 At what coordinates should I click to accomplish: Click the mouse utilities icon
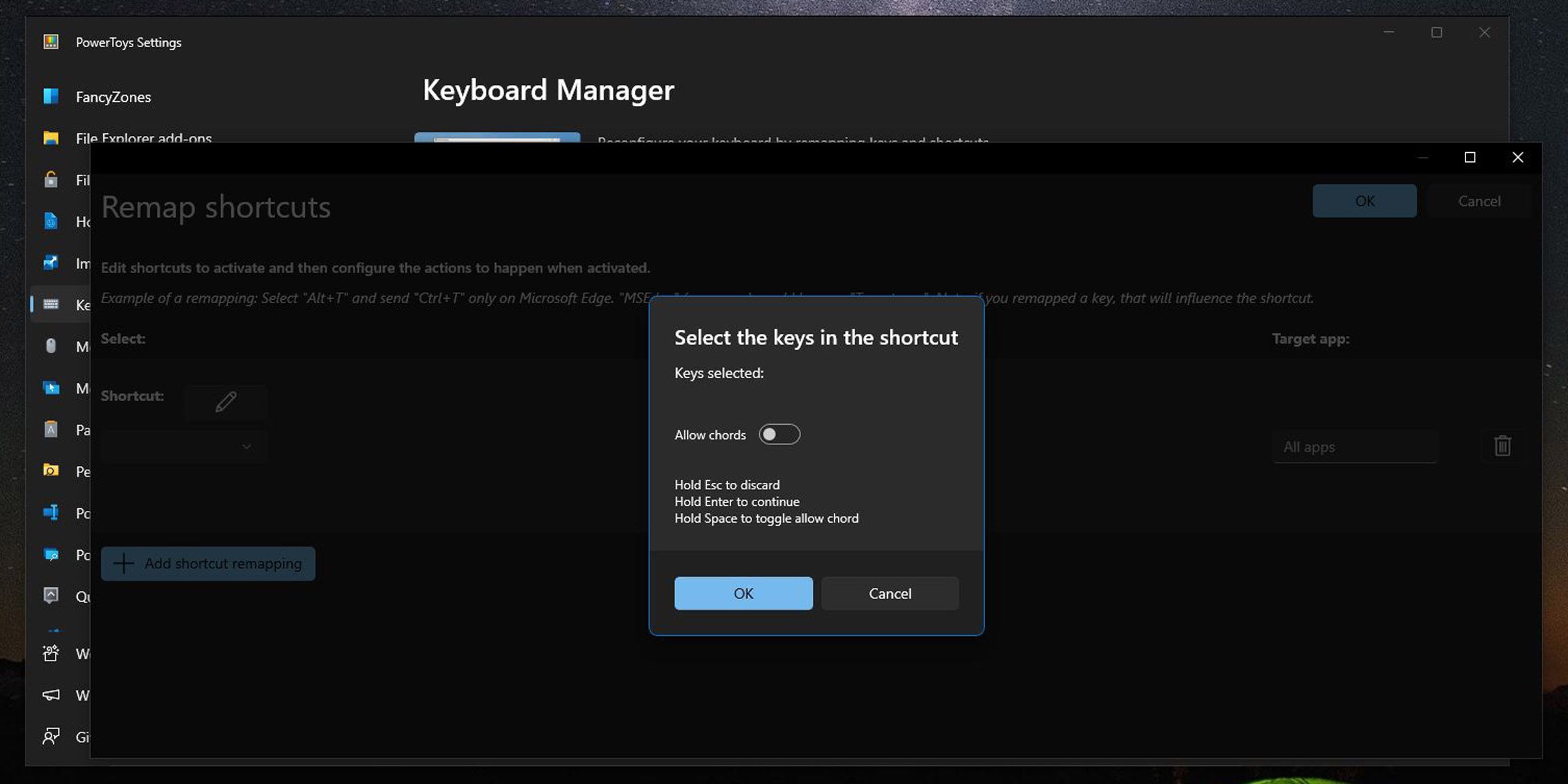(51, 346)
--
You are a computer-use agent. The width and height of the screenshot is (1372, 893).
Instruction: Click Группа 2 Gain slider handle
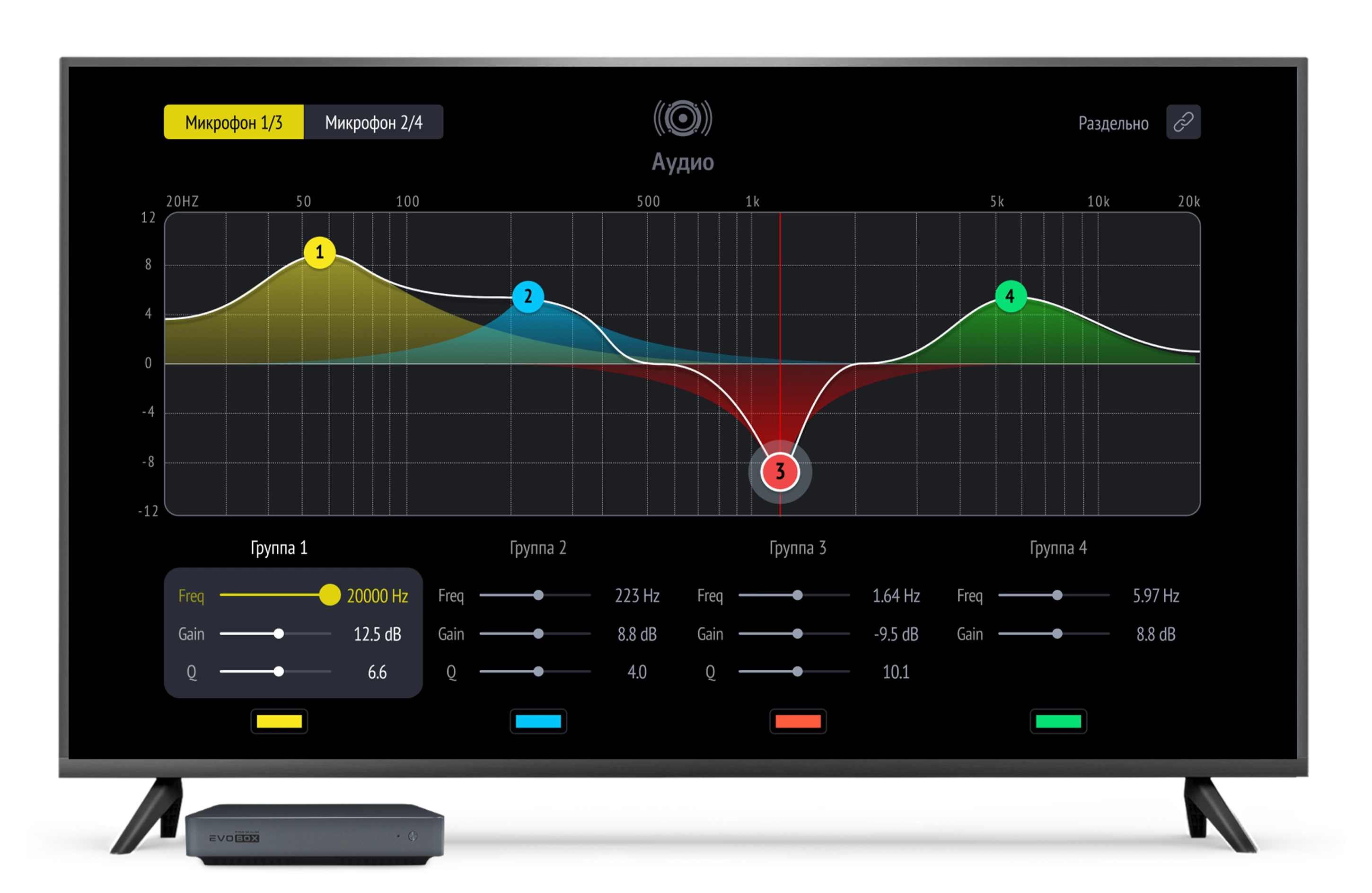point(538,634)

Given exercise:
Could you echo the lines from the line with "You are a computer-use" up to and including the line with "point(538,634)", leaving the pictures out?

Result of the exercise:
You are a computer-use agent. The width and height of the screenshot is (1372, 893).
Instruction: Click Группа 2 Gain slider handle
point(538,634)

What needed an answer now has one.